(What is needed)
Produce an exact copy of all the data below, dropping every image.

(Stored items)
☆ ☆ ☆ ☆

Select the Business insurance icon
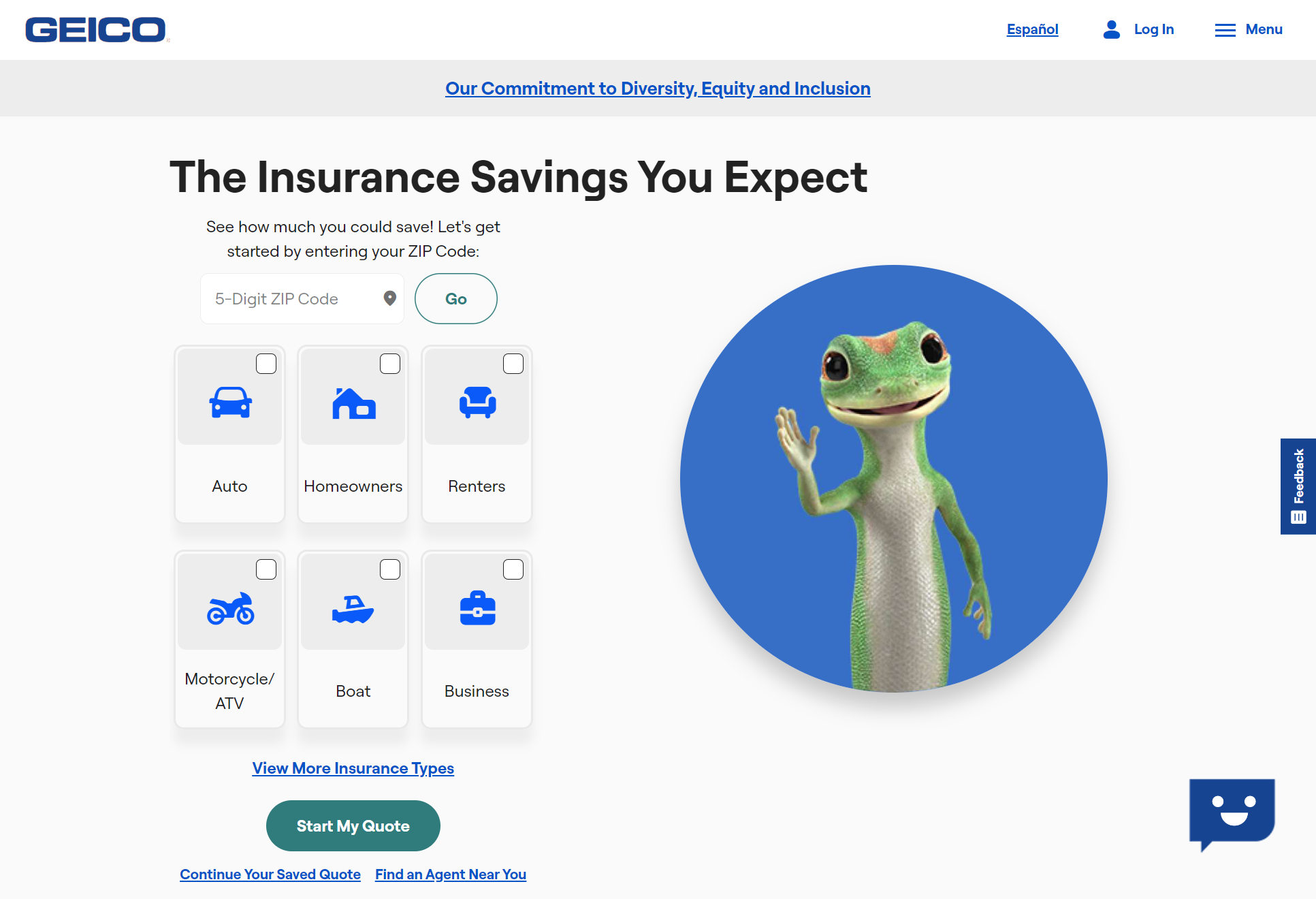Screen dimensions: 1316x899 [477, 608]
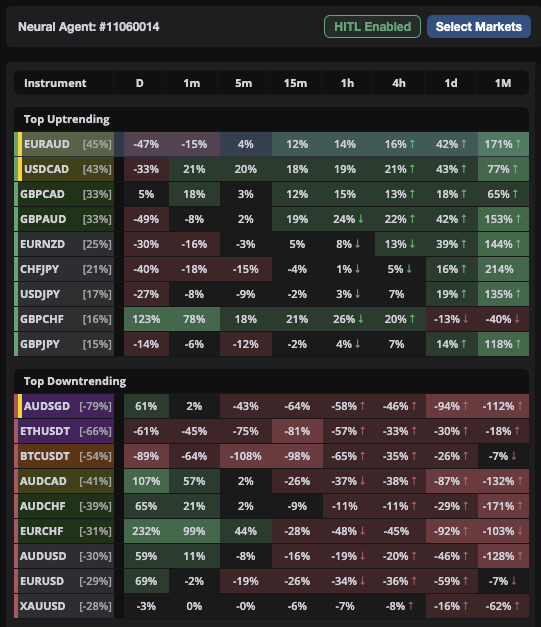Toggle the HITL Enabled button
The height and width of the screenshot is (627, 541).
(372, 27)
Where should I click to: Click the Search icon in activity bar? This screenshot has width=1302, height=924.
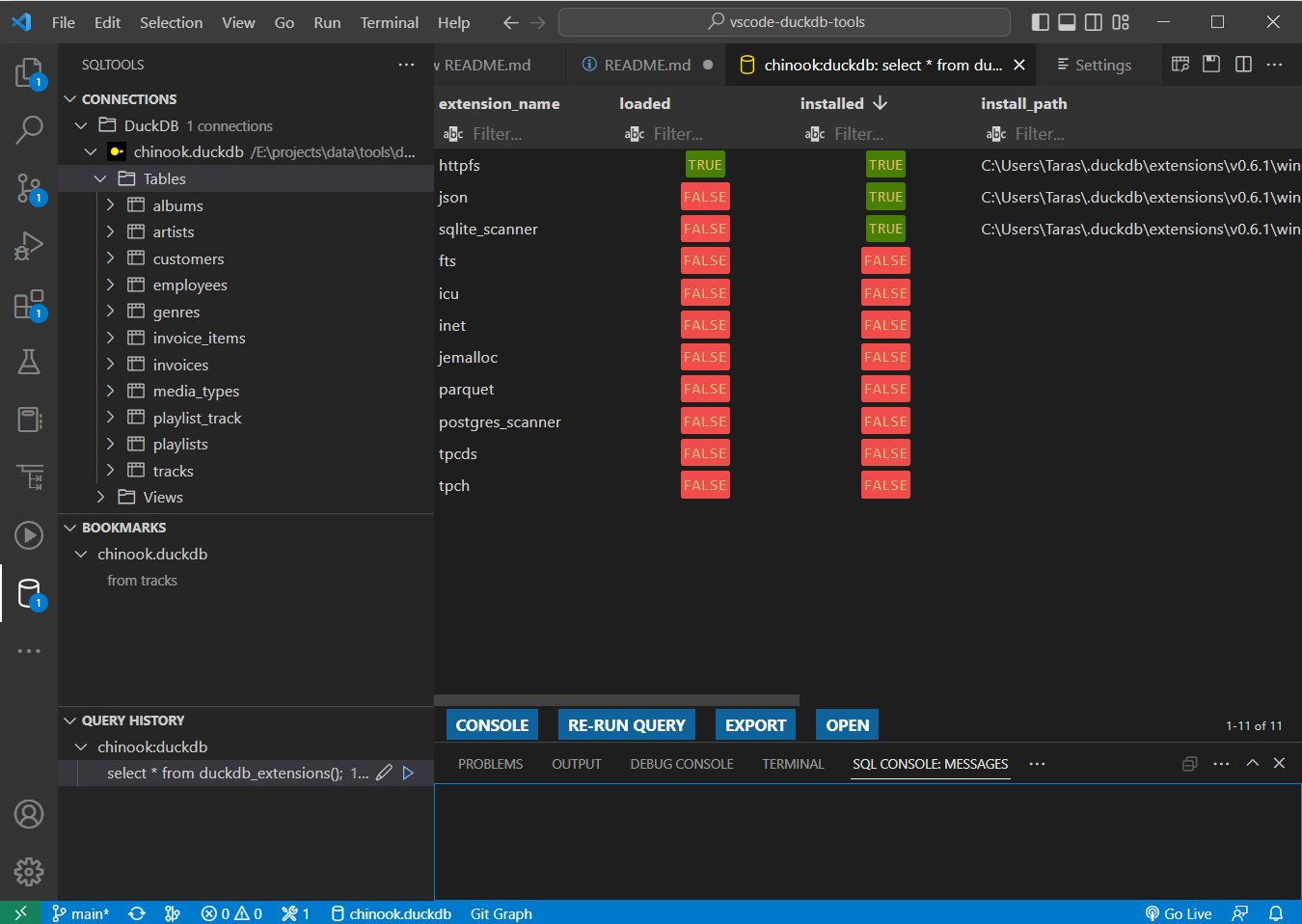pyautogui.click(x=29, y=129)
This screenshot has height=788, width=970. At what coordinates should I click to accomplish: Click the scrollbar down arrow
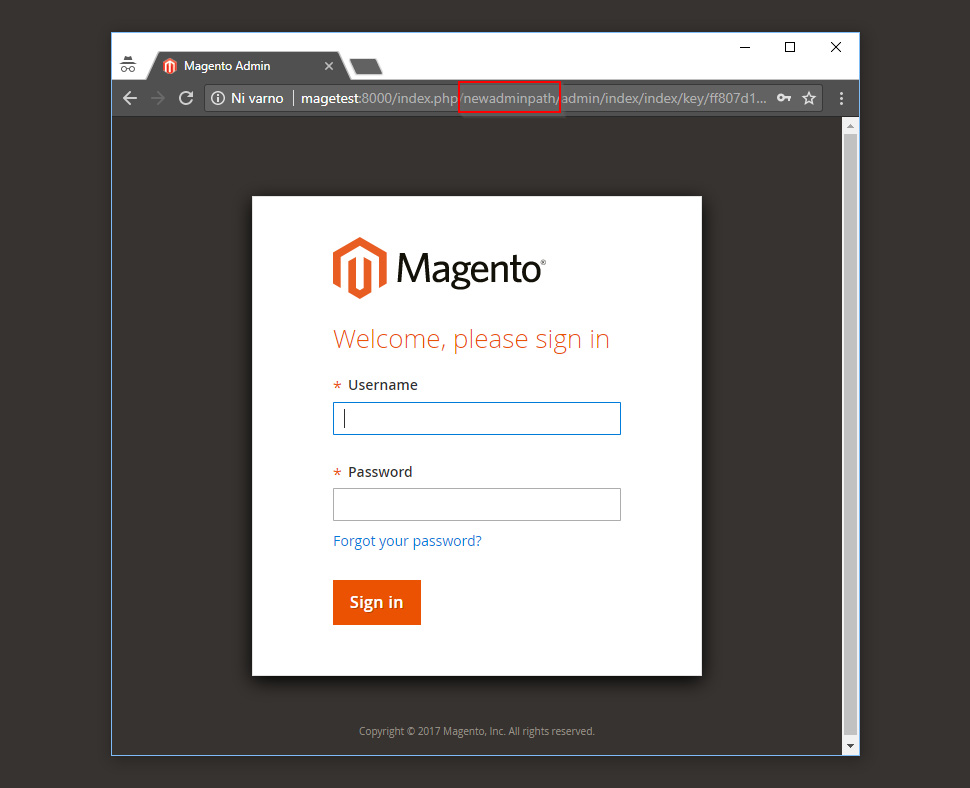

☆ ☆ ☆ ☆

(Expected answer)
Select the Business insurance icon
Screen dimensions: 1316x899 [477, 608]
Toggle the HITL Enabled button
The height and width of the screenshot is (627, 541).
(372, 27)
Where should I click to: Click the Search icon in activity bar? This screenshot has width=1302, height=924.
pyautogui.click(x=29, y=129)
This screenshot has height=788, width=970. At what coordinates should I click to accomplish: Click the scrollbar down arrow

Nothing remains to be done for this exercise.